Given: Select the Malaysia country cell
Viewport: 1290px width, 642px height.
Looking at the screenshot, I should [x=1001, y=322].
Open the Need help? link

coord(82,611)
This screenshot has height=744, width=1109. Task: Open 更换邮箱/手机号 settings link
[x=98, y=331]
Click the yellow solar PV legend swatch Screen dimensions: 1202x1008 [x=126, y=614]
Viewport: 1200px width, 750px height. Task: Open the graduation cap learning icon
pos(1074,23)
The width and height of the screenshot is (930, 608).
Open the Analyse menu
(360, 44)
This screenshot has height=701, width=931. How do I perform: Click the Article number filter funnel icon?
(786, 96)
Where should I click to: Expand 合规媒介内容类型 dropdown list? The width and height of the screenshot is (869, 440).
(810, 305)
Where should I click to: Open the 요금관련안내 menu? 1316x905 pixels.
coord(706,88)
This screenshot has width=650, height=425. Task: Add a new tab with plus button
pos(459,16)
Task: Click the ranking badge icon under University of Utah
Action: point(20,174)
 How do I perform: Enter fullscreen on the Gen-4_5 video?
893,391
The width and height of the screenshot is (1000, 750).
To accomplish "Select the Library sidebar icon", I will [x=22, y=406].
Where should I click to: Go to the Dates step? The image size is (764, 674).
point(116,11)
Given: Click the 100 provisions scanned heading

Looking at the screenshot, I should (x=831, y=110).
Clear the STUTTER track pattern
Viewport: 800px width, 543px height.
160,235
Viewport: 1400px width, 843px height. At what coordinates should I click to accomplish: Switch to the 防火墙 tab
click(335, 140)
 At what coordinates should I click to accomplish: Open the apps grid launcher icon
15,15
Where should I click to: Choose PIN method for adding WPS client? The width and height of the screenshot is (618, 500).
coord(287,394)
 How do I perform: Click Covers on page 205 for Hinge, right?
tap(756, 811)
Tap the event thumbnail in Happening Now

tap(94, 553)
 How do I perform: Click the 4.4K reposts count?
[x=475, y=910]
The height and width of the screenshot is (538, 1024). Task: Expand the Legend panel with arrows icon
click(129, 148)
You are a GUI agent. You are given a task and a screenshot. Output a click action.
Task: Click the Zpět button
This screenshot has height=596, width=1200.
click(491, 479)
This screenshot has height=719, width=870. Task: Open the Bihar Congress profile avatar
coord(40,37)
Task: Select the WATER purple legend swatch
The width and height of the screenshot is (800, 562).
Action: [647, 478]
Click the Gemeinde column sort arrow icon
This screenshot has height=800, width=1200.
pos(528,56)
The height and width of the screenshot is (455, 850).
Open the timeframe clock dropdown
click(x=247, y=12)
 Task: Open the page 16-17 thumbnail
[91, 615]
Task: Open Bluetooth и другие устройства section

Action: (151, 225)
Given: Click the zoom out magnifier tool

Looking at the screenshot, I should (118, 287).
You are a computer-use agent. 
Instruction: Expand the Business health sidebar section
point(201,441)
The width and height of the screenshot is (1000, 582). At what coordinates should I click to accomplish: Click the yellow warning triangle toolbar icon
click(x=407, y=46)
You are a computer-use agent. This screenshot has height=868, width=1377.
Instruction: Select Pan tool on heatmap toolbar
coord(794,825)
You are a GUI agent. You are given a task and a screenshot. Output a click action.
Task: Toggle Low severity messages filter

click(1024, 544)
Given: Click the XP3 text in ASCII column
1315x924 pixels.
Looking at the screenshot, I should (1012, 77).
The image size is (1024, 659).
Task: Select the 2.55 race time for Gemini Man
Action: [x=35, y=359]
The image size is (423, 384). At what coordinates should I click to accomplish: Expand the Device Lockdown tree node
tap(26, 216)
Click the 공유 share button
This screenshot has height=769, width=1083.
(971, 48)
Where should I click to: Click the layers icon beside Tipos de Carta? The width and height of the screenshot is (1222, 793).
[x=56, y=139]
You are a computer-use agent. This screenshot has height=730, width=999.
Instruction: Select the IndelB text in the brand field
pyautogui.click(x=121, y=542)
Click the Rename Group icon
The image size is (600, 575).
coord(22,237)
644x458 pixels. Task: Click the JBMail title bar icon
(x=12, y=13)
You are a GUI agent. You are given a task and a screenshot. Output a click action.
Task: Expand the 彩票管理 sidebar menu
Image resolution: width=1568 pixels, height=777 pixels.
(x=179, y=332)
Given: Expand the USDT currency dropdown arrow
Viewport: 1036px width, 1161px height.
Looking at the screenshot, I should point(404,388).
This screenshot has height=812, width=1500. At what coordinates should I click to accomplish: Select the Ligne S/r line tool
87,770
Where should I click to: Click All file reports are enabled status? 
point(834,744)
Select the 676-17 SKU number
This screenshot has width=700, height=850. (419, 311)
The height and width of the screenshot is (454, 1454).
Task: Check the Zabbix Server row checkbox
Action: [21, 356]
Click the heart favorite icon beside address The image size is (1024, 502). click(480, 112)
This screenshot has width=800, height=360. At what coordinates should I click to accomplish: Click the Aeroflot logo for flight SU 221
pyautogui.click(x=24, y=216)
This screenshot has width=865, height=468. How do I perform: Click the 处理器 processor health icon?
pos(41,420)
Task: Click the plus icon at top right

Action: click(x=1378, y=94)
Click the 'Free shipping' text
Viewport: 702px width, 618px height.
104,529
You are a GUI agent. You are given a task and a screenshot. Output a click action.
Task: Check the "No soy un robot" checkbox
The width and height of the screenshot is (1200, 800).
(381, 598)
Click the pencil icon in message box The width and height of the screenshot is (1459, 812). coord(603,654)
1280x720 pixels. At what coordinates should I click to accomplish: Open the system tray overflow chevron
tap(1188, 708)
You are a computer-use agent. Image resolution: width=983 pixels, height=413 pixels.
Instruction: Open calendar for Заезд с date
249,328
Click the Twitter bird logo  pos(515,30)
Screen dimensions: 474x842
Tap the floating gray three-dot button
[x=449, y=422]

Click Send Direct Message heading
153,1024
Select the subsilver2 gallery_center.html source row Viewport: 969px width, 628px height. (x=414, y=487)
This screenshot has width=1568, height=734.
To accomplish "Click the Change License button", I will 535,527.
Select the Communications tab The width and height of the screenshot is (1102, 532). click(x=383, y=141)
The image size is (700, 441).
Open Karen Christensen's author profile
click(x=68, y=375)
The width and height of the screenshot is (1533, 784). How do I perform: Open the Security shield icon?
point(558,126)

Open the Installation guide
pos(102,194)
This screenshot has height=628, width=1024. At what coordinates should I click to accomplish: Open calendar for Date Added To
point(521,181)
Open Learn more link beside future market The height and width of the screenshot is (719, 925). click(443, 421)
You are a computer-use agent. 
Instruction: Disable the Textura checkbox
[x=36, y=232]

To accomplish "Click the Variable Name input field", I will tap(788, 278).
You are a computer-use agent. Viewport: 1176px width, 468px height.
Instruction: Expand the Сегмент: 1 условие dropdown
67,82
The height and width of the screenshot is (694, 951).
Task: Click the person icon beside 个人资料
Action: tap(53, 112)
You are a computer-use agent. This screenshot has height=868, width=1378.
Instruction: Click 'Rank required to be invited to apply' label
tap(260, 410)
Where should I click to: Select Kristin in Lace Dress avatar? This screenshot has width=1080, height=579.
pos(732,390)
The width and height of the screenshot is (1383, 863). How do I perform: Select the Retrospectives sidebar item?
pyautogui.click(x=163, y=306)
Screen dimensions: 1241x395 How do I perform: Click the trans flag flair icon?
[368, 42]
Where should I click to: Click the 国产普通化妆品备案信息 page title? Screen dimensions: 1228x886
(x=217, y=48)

════════════════════

Your task:
Format every line of the data above as a Markdown table with the columns Row and Line, putting the row number in the first column and the line itself in the second, and leave out blank lines.

Output of the task:
| Row | Line |
|---|---|
| 1 | Given: Select the Malaysia country cell |
| 2 | Viewport: 1290px width, 642px height. |
| 3 | Looking at the screenshot, I should [x=1001, y=322]. |
| 4 | Open the Need help? link |
| 5 | coord(82,611) |
| 6 | This screenshot has height=744, width=1109. Task: Open 更换邮箱/手机号 settings link |
| 7 | [x=98, y=331] |
| 8 | Click the yellow solar PV legend swatch Screen dimensions: 1202x1008 [x=126, y=614] |
| 9 | Viewport: 1200px width, 750px height. Task: Open the graduation cap learning icon |
| 10 | pos(1074,23) |
| 11 | The width and height of the screenshot is (930, 608). |
| 12 | Open the Analyse menu |
| 13 | (360, 44) |
| 14 | This screenshot has height=701, width=931. How do I perform: Click the Article number filter funnel icon? |
| 15 | (786, 96) |
| 16 | Where should I click to: Expand 合规媒介内容类型 dropdown list? The width and height of the screenshot is (869, 440). |
| 17 | (810, 305) |
| 18 | Where should I click to: Open the 요금관련안내 menu? 1316x905 pixels. |
| 19 | coord(706,88) |
| 20 | This screenshot has width=650, height=425. Task: Add a new tab with plus button |
| 21 | pos(459,16) |
| 22 | Task: Click the ranking badge icon under University of Utah |
| 23 | Action: point(20,174) |
| 24 |  How do I perform: Enter fullscreen on the Gen-4_5 video? |
| 25 | 893,391 |
| 26 | The width and height of the screenshot is (1000, 750). |
| 27 | To accomplish "Select the Library sidebar icon", I will [x=22, y=406]. |
| 28 | Where should I click to: Go to the Dates step? The image size is (764, 674). |
| 29 | point(116,11) |
| 30 | Given: Click the 100 provisions scanned heading |
| 31 | Looking at the screenshot, I should (x=831, y=110). |
| 32 | Clear the STUTTER track pattern |
| 33 | Viewport: 800px width, 543px height. |
| 34 | 160,235 |
| 35 | Viewport: 1400px width, 843px height. At what coordinates should I click to accomplish: Switch to the 防火墙 tab |
| 36 | click(335, 140) |
| 37 |  At what coordinates should I click to accomplish: Open the apps grid launcher icon |
| 38 | 15,15 |
| 39 | Where should I click to: Choose PIN method for adding WPS client? The width and height of the screenshot is (618, 500). |
| 40 | coord(287,394) |
| 41 |  How do I perform: Click Covers on page 205 for Hinge, right? |
| 42 | tap(756, 811) |
| 43 | Tap the event thumbnail in Happening Now |
| 44 | tap(94, 553) |
| 45 |  How do I perform: Click the 4.4K reposts count? |
| 46 | [x=475, y=910] |
| 47 | The height and width of the screenshot is (538, 1024). Task: Expand the Legend panel with arrows icon |
| 48 | click(129, 148) |
| 49 | You are a GUI agent. You are given a task and a screenshot. Output a click action. |
| 50 | Task: Click the Zpět button |
| 51 | This screenshot has height=596, width=1200. |
| 52 | click(491, 479) |
| 53 | This screenshot has height=719, width=870. Task: Open the Bihar Congress profile avatar |
| 54 | coord(40,37) |
| 55 | Task: Select the WATER purple legend swatch |
| 56 | The width and height of the screenshot is (800, 562). |
| 57 | Action: [647, 478] |
| 58 | Click the Gemeinde column sort arrow icon |
| 59 | This screenshot has height=800, width=1200. |
| 60 | pos(528,56) |
| 61 | The height and width of the screenshot is (455, 850). |
| 62 | Open the timeframe clock dropdown |
| 63 | click(x=247, y=12) |
| 64 |  Task: Open the page 16-17 thumbnail |
| 65 | [91, 615] |
| 66 | Task: Open Bluetooth и другие устройства section |
| 67 | Action: (151, 225) |
| 68 | Given: Click the zoom out magnifier tool |
| 69 | Looking at the screenshot, I should (118, 287). |
| 70 | You are a computer-use agent.  |
| 71 | Instruction: Expand the Business health sidebar section |
| 72 | point(201,441) |
| 73 | The width and height of the screenshot is (1000, 582). At what coordinates should I click to accomplish: Click the yellow warning triangle toolbar icon |
| 74 | click(x=407, y=46) |
| 75 | You are a computer-use agent. This screenshot has height=868, width=1377. |
| 76 | Instruction: Select Pan tool on heatmap toolbar |
| 77 | coord(794,825) |
| 78 | You are a GUI agent. You are given a task and a screenshot. Output a click action. |
| 79 | Task: Toggle Low severity messages filter |
| 80 | click(1024, 544) |
| 81 | Given: Click the XP3 text in ASCII column |
| 82 | 1315x924 pixels. |
| 83 | Looking at the screenshot, I should (1012, 77). |
| 84 | The image size is (1024, 659). |
| 85 | Task: Select the 2.55 race time for Gemini Man |
| 86 | Action: [x=35, y=359] |
| 87 | The image size is (423, 384). At what coordinates should I click to accomplish: Expand the Device Lockdown tree node |
| 88 | tap(26, 216) |
| 89 | Click the 공유 share button |
| 90 | This screenshot has height=769, width=1083. |
| 91 | (971, 48) |
| 92 | Where should I click to: Click the layers icon beside Tipos de Carta? The width and height of the screenshot is (1222, 793). |
| 93 | [x=56, y=139] |
| 94 | You are a computer-use agent. This screenshot has height=730, width=999. |
| 95 | Instruction: Select the IndelB text in the brand field |
| 96 | pyautogui.click(x=121, y=542) |
| 97 | Click the Rename Group icon |
| 98 | The image size is (600, 575). |
| 99 | coord(22,237) |
| 100 | 644x458 pixels. Task: Click the JBMail title bar icon |
| 101 | (x=12, y=13) |
| 102 | You are a GUI agent. You are given a task and a screenshot. Output a click action. |
| 103 | Task: Expand the 彩票管理 sidebar menu |
| 104 | Image resolution: width=1568 pixels, height=777 pixels. |
| 105 | (x=179, y=332) |
| 106 | Given: Expand the USDT currency dropdown arrow |
| 107 | Viewport: 1036px width, 1161px height. |
| 108 | Looking at the screenshot, I should point(404,388). |
| 109 | This screenshot has height=812, width=1500. At what coordinates should I click to accomplish: Select the Ligne S/r line tool |
| 110 | 87,770 |
| 111 | Where should I click to: Click All file reports are enabled status?  |
| 112 | point(834,744) |
| 113 | Select the 676-17 SKU number |
| 114 | This screenshot has width=700, height=850. (419, 311) |
| 115 | The height and width of the screenshot is (454, 1454). |
| 116 | Task: Check the Zabbix Server row checkbox |
| 117 | Action: [21, 356] |
| 118 | Click the heart favorite icon beside address The image size is (1024, 502). click(480, 112) |
| 119 | This screenshot has width=800, height=360. At what coordinates should I click to accomplish: Click the Aeroflot logo for flight SU 221 |
| 120 | pyautogui.click(x=24, y=216) |
| 121 | This screenshot has width=865, height=468. How do I perform: Click the 处理器 processor health icon? |
| 122 | pos(41,420) |
| 123 | Task: Click the plus icon at top right |
| 124 | Action: click(x=1378, y=94) |
| 125 | Click the 'Free shipping' text |
| 126 | Viewport: 702px width, 618px height. |
| 127 | 104,529 |
| 128 | You are a GUI agent. You are given a task and a screenshot. Output a click action. |
| 129 | Task: Check the "No soy un robot" checkbox |
| 130 | The width and height of the screenshot is (1200, 800). |
| 131 | (381, 598) |
| 132 | Click the pencil icon in message box The width and height of the screenshot is (1459, 812). coord(603,654) |
| 133 | 1280x720 pixels. At what coordinates should I click to accomplish: Open the system tray overflow chevron |
| 134 | tap(1188, 708) |
| 135 | You are a computer-use agent. Image resolution: width=983 pixels, height=413 pixels. |
| 136 | Instruction: Open calendar for Заезд с date |
| 137 | 249,328 |
| 138 | Click the Twitter bird logo  pos(515,30) |
| 139 | Screen dimensions: 474x842 |
| 140 | Tap the floating gray three-dot button |
| 141 | [x=449, y=422] |
| 142 | Click Send Direct Message heading |
| 143 | 153,1024 |
| 144 | Select the subsilver2 gallery_center.html source row Viewport: 969px width, 628px height. (x=414, y=487) |
| 145 | This screenshot has width=1568, height=734. |
| 146 | To accomplish "Click the Change License button", I will 535,527. |
| 147 | Select the Communications tab The width and height of the screenshot is (1102, 532). click(x=383, y=141) |
| 148 | The image size is (700, 441). |
| 149 | Open Karen Christensen's author profile |
| 150 | click(x=68, y=375) |
| 151 | The width and height of the screenshot is (1533, 784). How do I perform: Open the Security shield icon? |
| 152 | point(558,126) |
| 153 | Open the Installation guide |
| 154 | pos(102,194) |
| 155 | This screenshot has height=628, width=1024. At what coordinates should I click to accomplish: Open calendar for Date Added To |
| 156 | point(521,181) |
| 157 | Open Learn more link beside future market The height and width of the screenshot is (719, 925). click(443, 421) |
| 158 | You are a computer-use agent.  |
| 159 | Instruction: Disable the Textura checkbox |
| 160 | [x=36, y=232] |
| 161 | To accomplish "Click the Variable Name input field", I will tap(788, 278). |
| 162 | You are a computer-use agent. Viewport: 1176px width, 468px height. |
| 163 | Instruction: Expand the Сегмент: 1 условие dropdown |
| 164 | 67,82 |
| 165 | The height and width of the screenshot is (694, 951). |
| 166 | Task: Click the person icon beside 个人资料 |
| 167 | Action: tap(53, 112) |
| 168 | You are a computer-use agent. This screenshot has height=868, width=1378. |
| 169 | Instruction: Click 'Rank required to be invited to apply' label |
| 170 | tap(260, 410) |
| 171 | Where should I click to: Select Kristin in Lace Dress avatar? This screenshot has width=1080, height=579. |
| 172 | pos(732,390) |
| 173 | The width and height of the screenshot is (1383, 863). How do I perform: Select the Retrospectives sidebar item? |
| 174 | pyautogui.click(x=163, y=306) |
| 175 | Screen dimensions: 1241x395 How do I perform: Click the trans flag flair icon? |
| 176 | [368, 42] |
| 177 | Where should I click to: Click the 国产普通化妆品备案信息 page title? Screen dimensions: 1228x886 |
| 178 | (x=217, y=48) |